In more banal news, Ree hungry. That problem is more pressing and simpler to fix, so yeah.

smallwood.cjb.net

I was going to ask for reader opinions, but I think I wouldn't glean much, so you're getting a rambling info-dump instead.

I run smallwood.cjb.net, a reviews site for user-created Dink Smallwood levels. By "run," I mean that I've neglected it for years. My free website host is closing up shop next month. Maybe I should just let my little archive site die at long last, but I've recently discovered a small CMS that wouldn't suit any of my other sites, but it would be perfect for this. I'd really like to play with an actual CMS that doesn't take up thirty smegging megs of filespace, plus database space, plus any user uploads.

The CMS I'm looking at is Pixie, which is about one meg, zipped. It's a young project.

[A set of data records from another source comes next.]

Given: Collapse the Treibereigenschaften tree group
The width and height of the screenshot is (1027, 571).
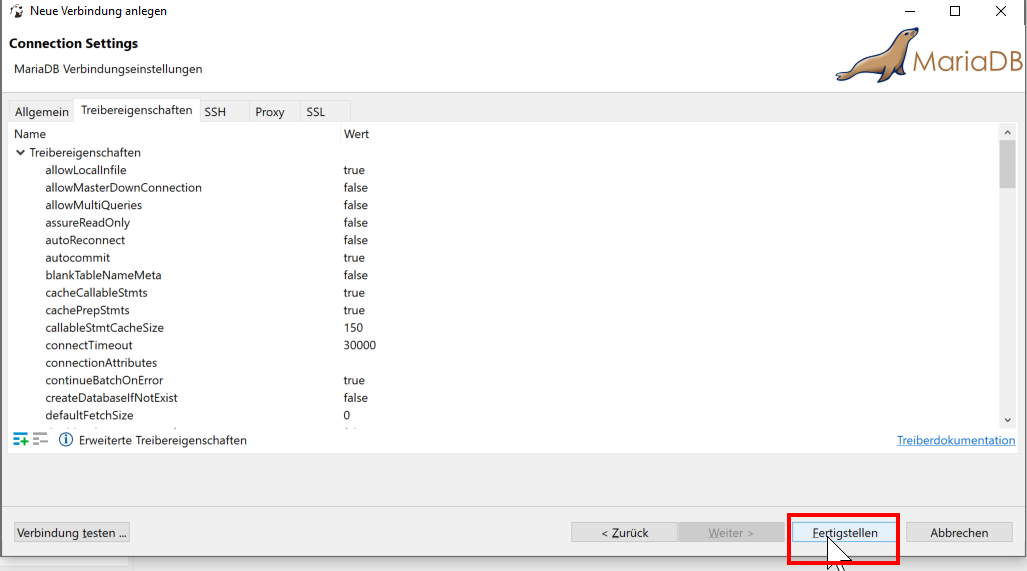Looking at the screenshot, I should pos(20,153).
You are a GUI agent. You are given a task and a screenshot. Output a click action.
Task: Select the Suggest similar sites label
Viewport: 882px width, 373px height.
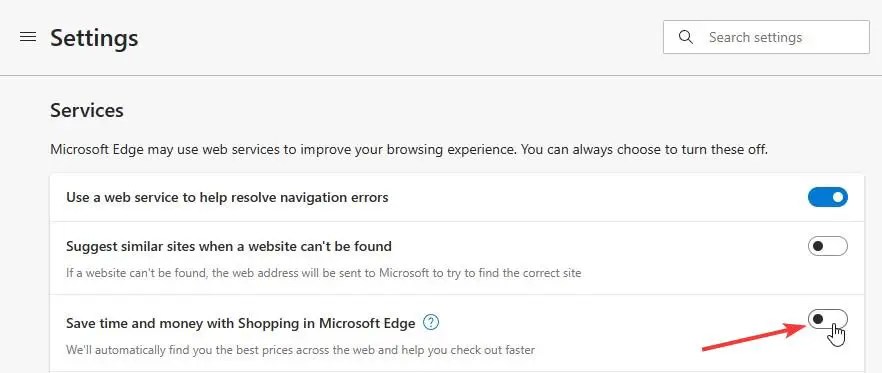click(229, 246)
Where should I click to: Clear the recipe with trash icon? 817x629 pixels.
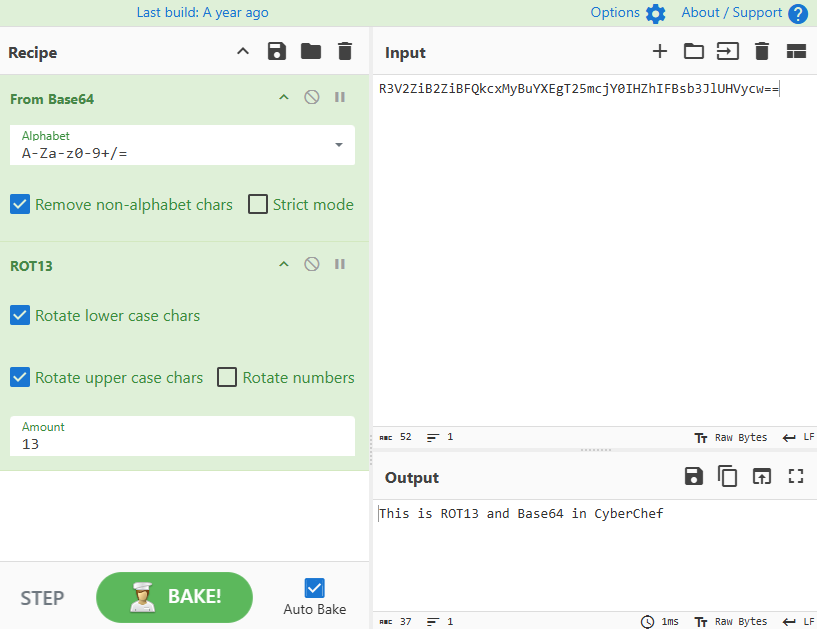[x=345, y=52]
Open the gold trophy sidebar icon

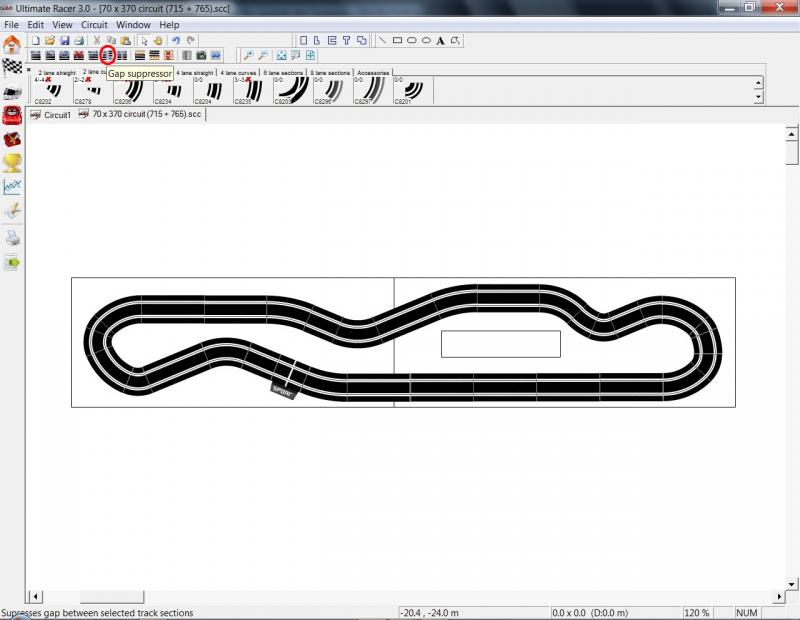pos(12,163)
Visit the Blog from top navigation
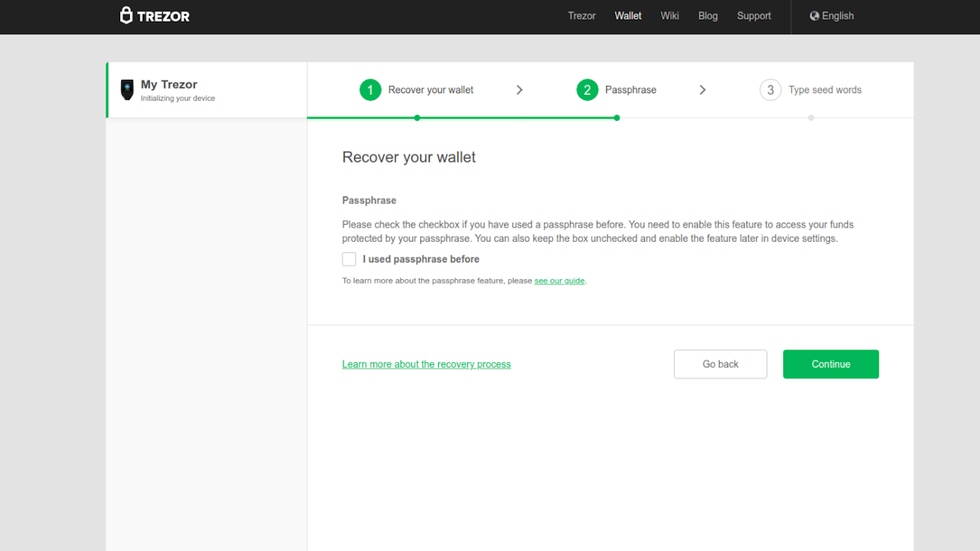The height and width of the screenshot is (551, 980). pos(708,16)
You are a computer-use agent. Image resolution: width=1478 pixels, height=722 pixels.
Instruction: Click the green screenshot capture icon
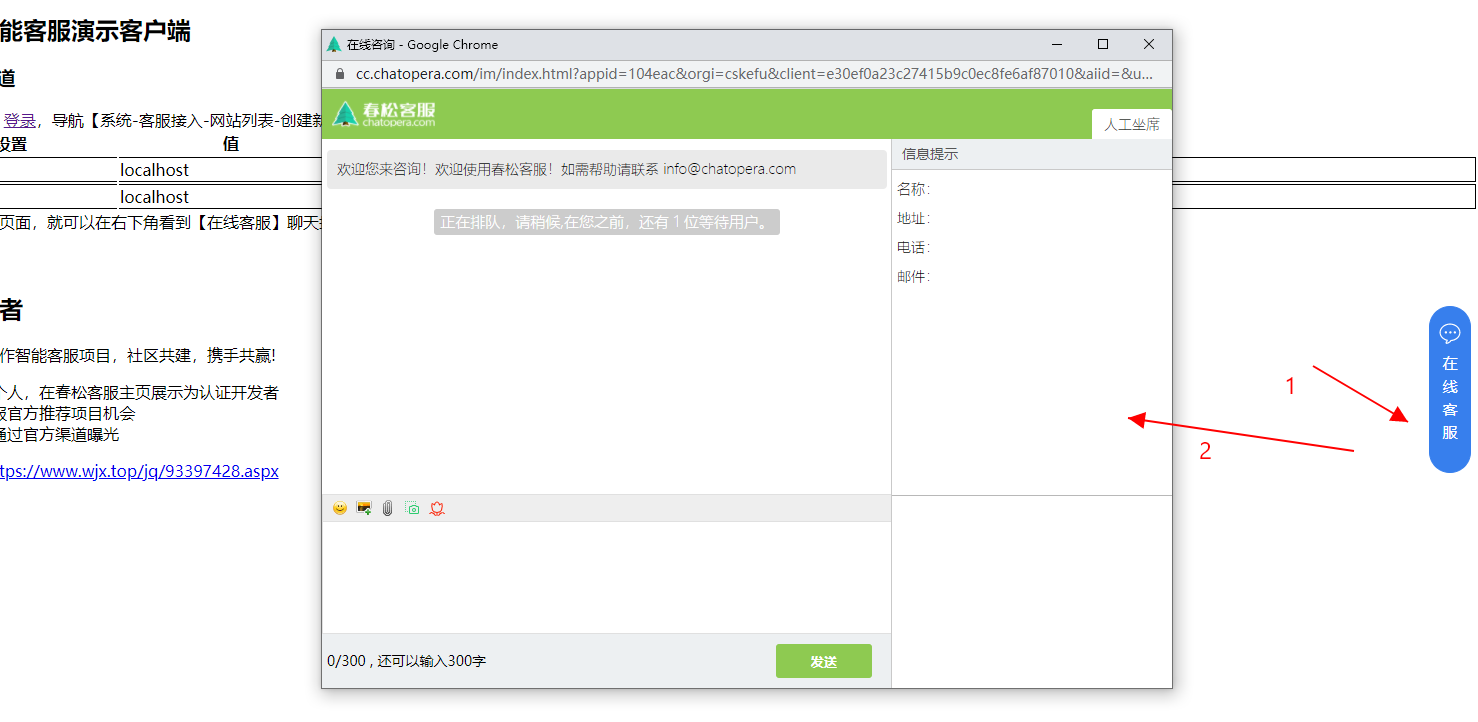pyautogui.click(x=412, y=509)
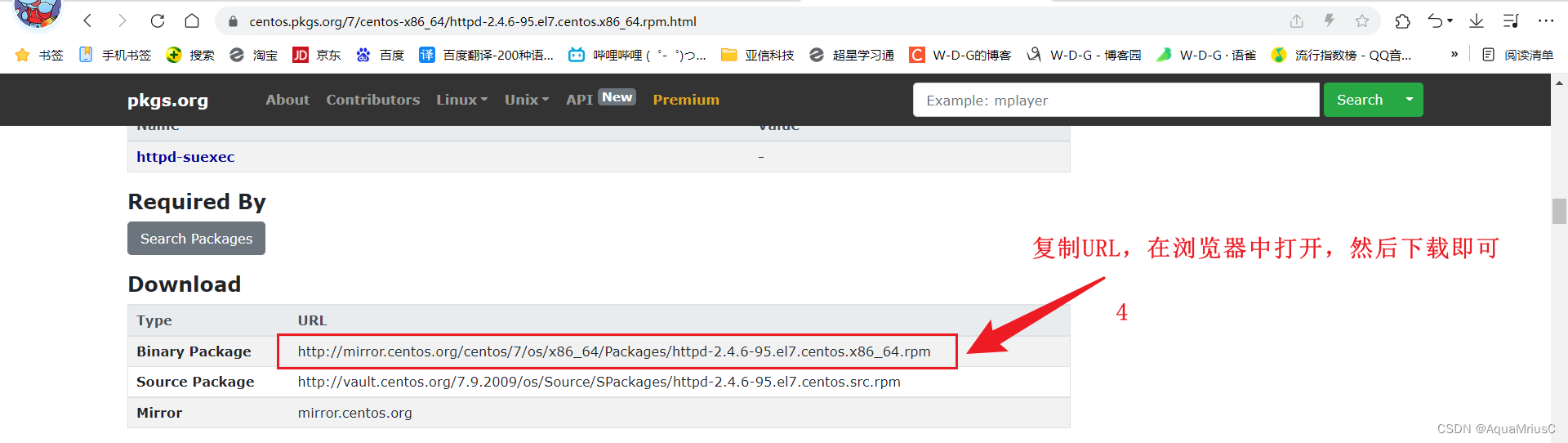Focus the package search input field
Screen dimensions: 1568x443
pos(1115,100)
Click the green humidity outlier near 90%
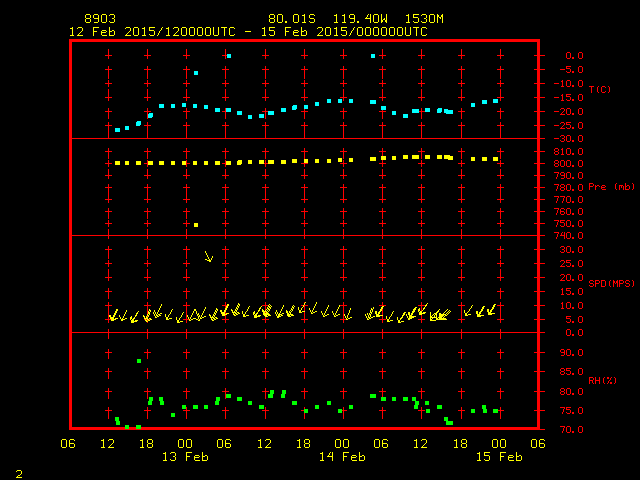The image size is (640, 480). [x=139, y=361]
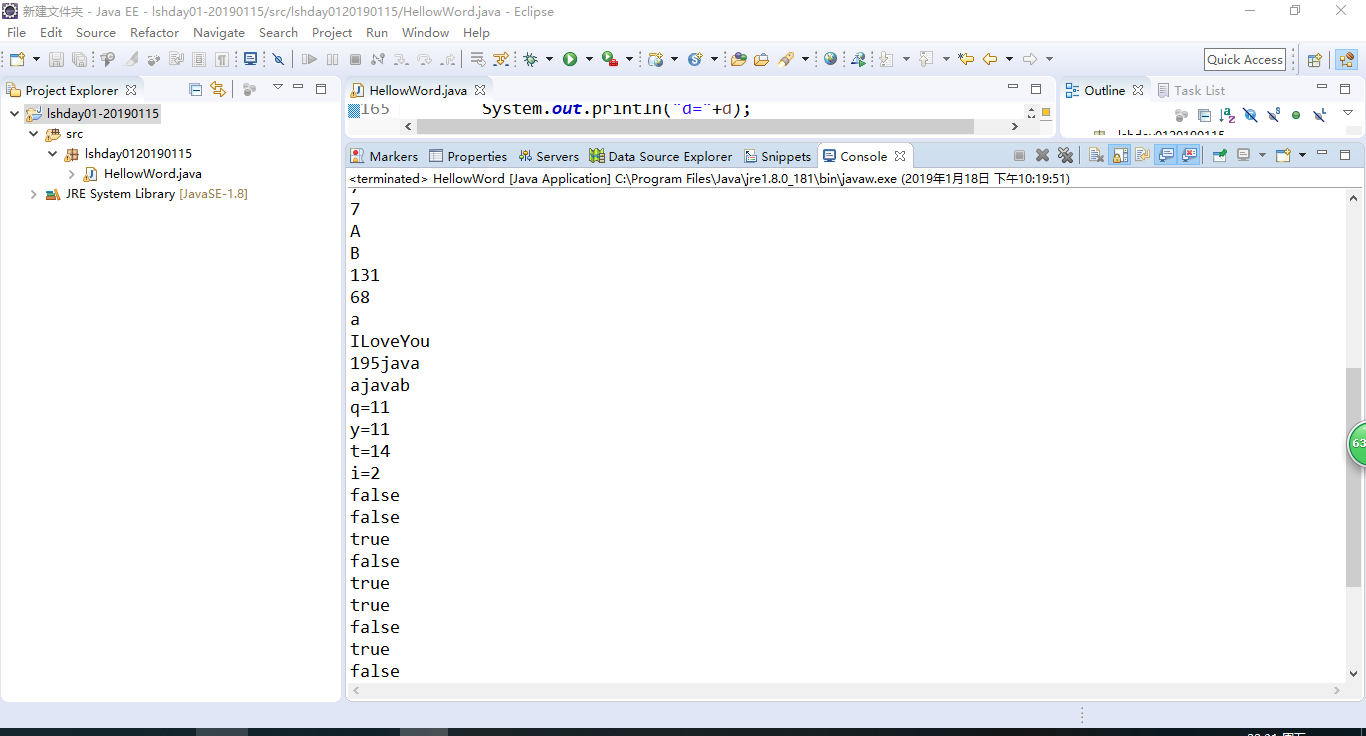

The current version won't let me nest my pages in subdirectories, meaning I can't easily replace my other sites with a Pixie-powered version, but it looks almost perfectly suited to running my Dink site.

A free web host wouldn't let me install a CMS, but if I forgo file downloads in favour of linking to offsite downloads, I can make my Dink site fit within my increasingly full paid webspace. Then I get to maintain the links page and updates blog as proper modules within the CMS instead of using Notepad or cPanel to manage everything. cPanel is not a CMS, no matter how much I misuse it like one.

I'm not sure it's worth keeping my oft-neglected site around just to play with a CMS. On the other hand, I'd get a better feel for the system by using it on a live site with pre-existing content than I would by entering ipsum text into a few spots.

I have two weeks until my current free host dies. That gives me some time to figure out if I want to use my new CMS toy, a system of server-side includes, or a different free host instead of my paid one. It'll keep till after supper.